GENERATION OF PERIODIC AND CHAOTIC BURSTING IN AN EXCITABLE CELL MODEL

There are interesting oscillatory phenomena associated with excitable cells that require theoretical insight. Some of these phenomena are: the threshold low amplitude oscillations before bursting in neuronal cells, the damped burst observed in muscle cells, the period-adding bifurcations without chaos in pancreatic beta-cells, chaotic bursting and beating in neurons, and inverse period-doubling bifurcation in heart cells. The three variable model formulated by Chay provides a mathematical description of how excitable cells generate bursting action potentials. This model contains a slow dynamic variable which forms a basis for the underlying wave, a fast dynamic variable which causes spiking, and and the membrane potential which is a dependent variable. In this paper, we use the Chay model to explain these oscillatory phenomena. The Poincare return map approach is used to construct bifurcation diagrams with the 'slow' conductance (i.e., g(K,C)) as the bifurcation parameter. These diagrams show that the system makes a transition from repetitive spiking to chaotic bursting as parameter g(K,C) is varied.
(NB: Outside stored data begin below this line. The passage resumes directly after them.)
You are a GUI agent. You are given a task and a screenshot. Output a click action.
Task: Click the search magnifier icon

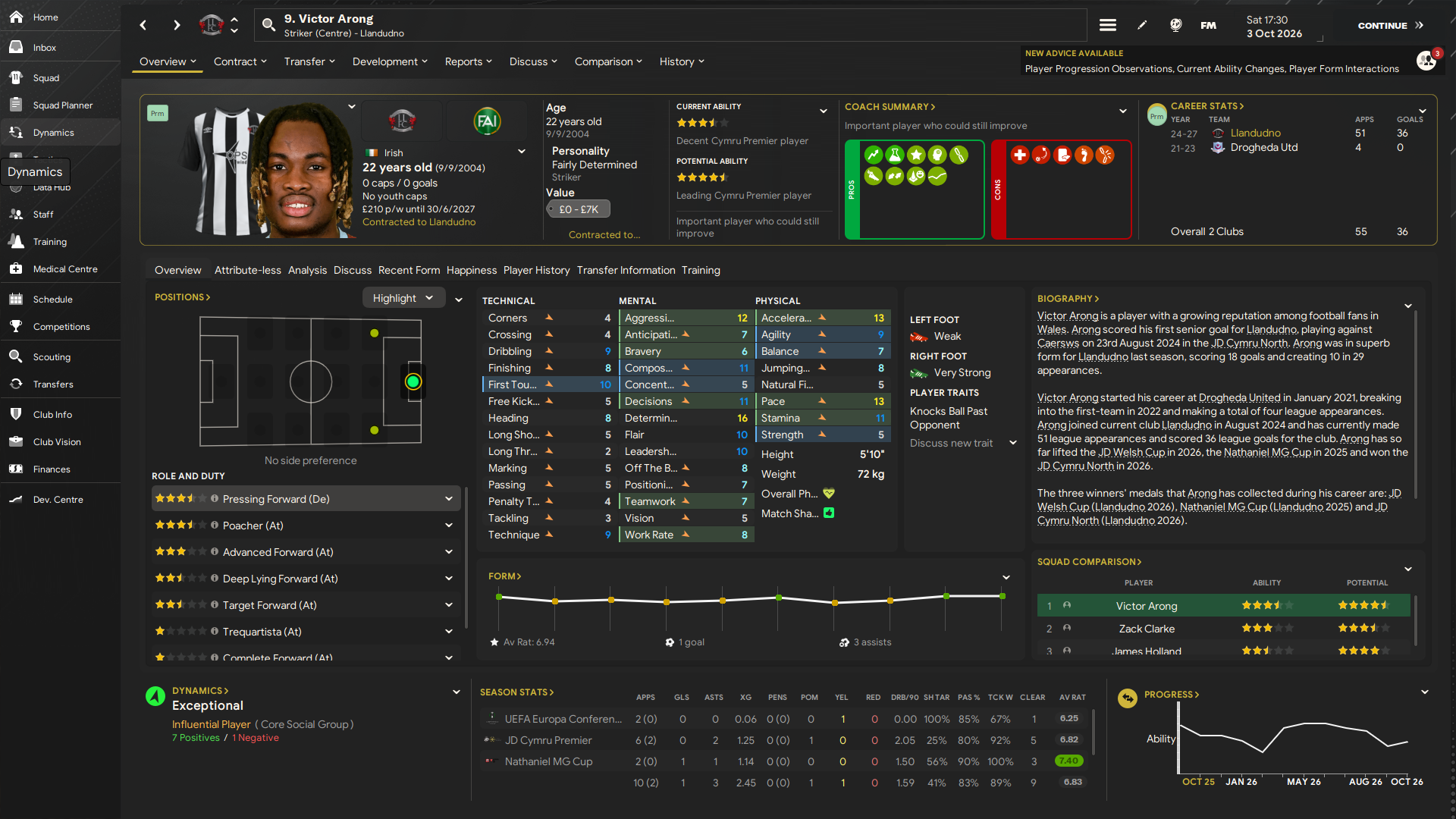pos(268,25)
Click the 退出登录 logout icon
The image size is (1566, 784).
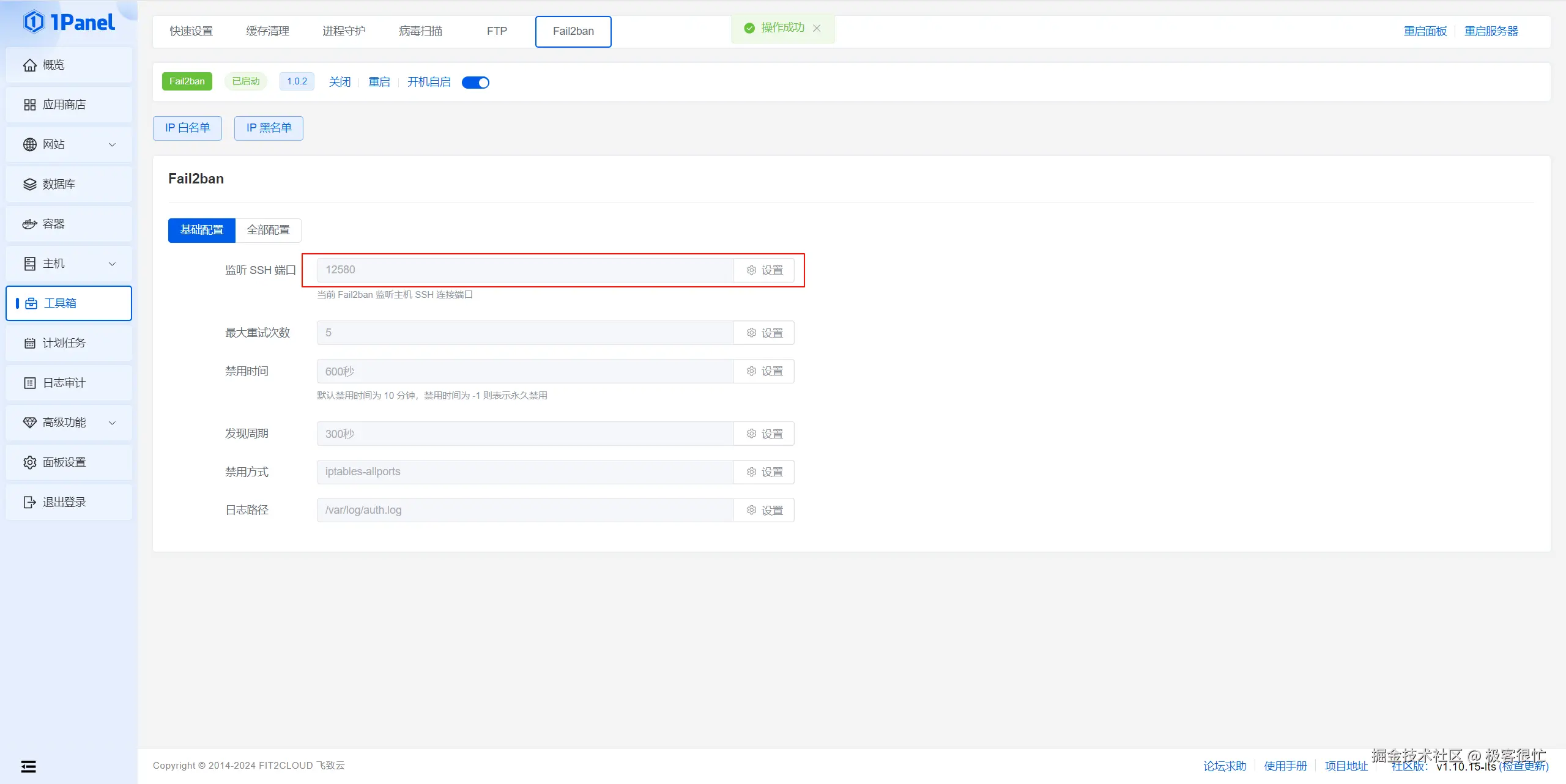[x=29, y=502]
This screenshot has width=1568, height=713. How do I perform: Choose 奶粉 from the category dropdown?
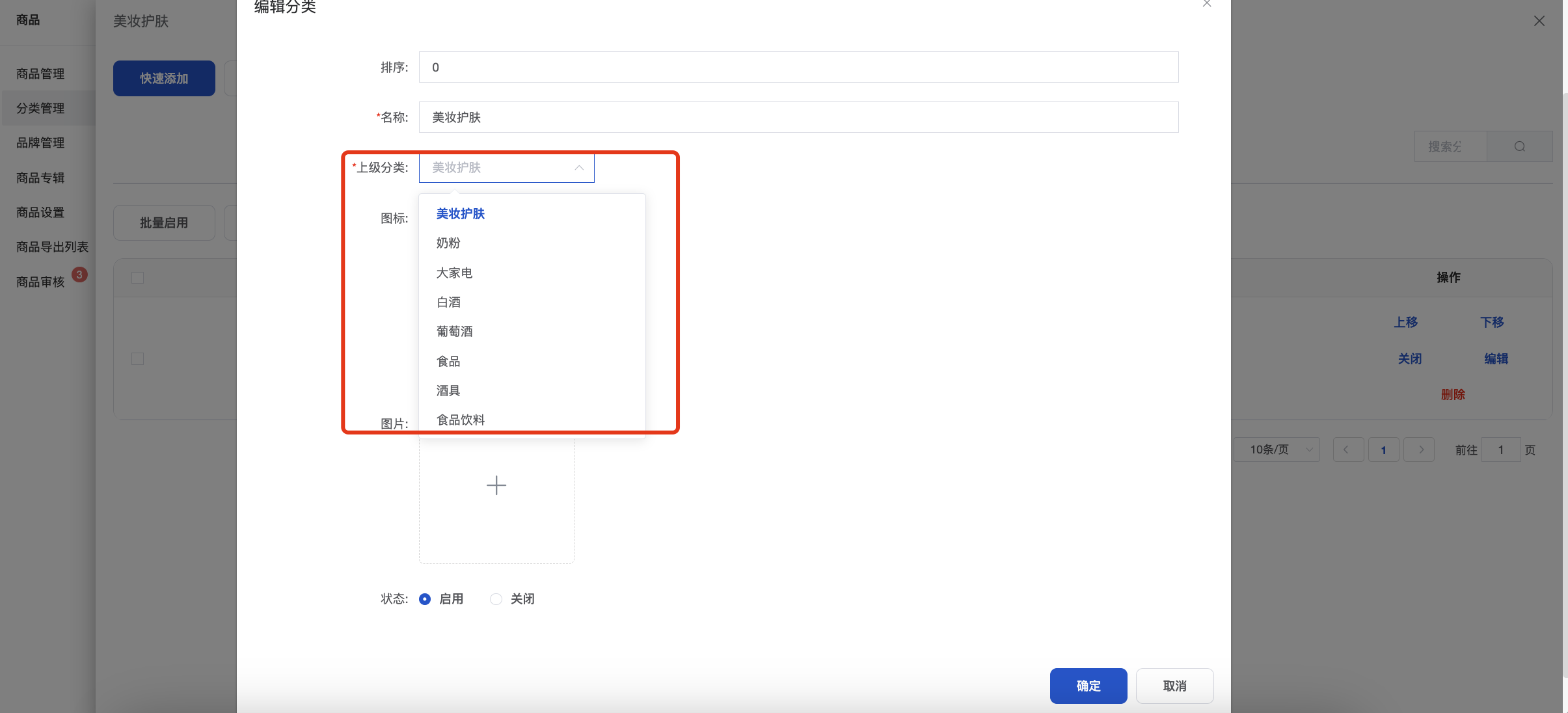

Depending on the time kinetic constant of the fast variable (lambda(n)), however, the transition between burstings via period-adding bifurcation can occur even without chaos. Damped bursting is present in the Chay model over a certain range of g(K,C) and lambda(n). In addition, a threshold sinusoidal oscillation was observed at certain values of g(K,C) before triggering action potentials. Probably this explains why the neuronal cells exhibit low-amplitude oscillations before bursting.